> **Source text**:
Alwaght- Palestinian activists called on the World Health Organization (WHO) to intervene against Israeli regime's potential force-feeding of the Palestinian prisoners who staged an open-ended hunger strike since 17 April 2017.
According to palinfo.com, the head of the Prisoners and Ex-Prisoners Affairs Commission, and Qaddoura Fares, the head of the Palestinian Prisoner Society, asked WHO to help Palestinian prisoners who went on hunger strike demanding basic rights, such as an end to the policies of administrative detention, solitary confinement and deliberate medical negligence.
The call on the WHO followed the news circulated by the Hebrew media about the preparations started by the Israeli regime authorities to bring doctors from foreign countries to force-feed the striking prisoners. The Israeli Doctors Syndicate refused this policy which may lead to fatal consequences.
The media committee formed by the Prisoners and Ex-Prisoners Affairs Commission and the Palestinian Prisoners Society affirmed in a statement that the international law prohibits this kind of feeding and that prisoners have the right to go on a hunger strike as a means of protest.

> **Dataset section**:
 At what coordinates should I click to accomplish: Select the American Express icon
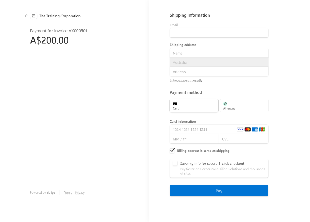[255, 129]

> **Task requirements**:
[1] According to the hunger strike report, which body refused the Israeli regime's force-feeding policy?
[2] Write out the passage of the hunger strike report from "Alwaght- Palestinian activists" to "to fatal consequences.".
The listing plays no part in this exercise.

> **Expected responses**:
[1] The Israeli Doctors Syndicate.

[2]
Alwaght- Palestinian activists called on the World Health Organization (WHO) to intervene against Israeli regime's potential force-feeding of the Palestinian prisoners who staged an open-ended hunger strike since 17 April 2017.
According to palinfo.com, the head of the Prisoners and Ex-Prisoners Affairs Commission, and Qaddoura Fares, the head of the Palestinian Prisoner Society, asked WHO to help Palestinian prisoners who went on hunger strike demanding basic rights, such as an end to the policies of administrative detention, solitary confinement and deliberate medical negligence.
The call on the WHO followed the news circulated by the Hebrew media about the preparations started by the Israeli regime authorities to bring doctors from foreign countries to force-feed the striking prisoners. The Israeli Doctors Syndicate refused this policy which may lead to fatal consequences.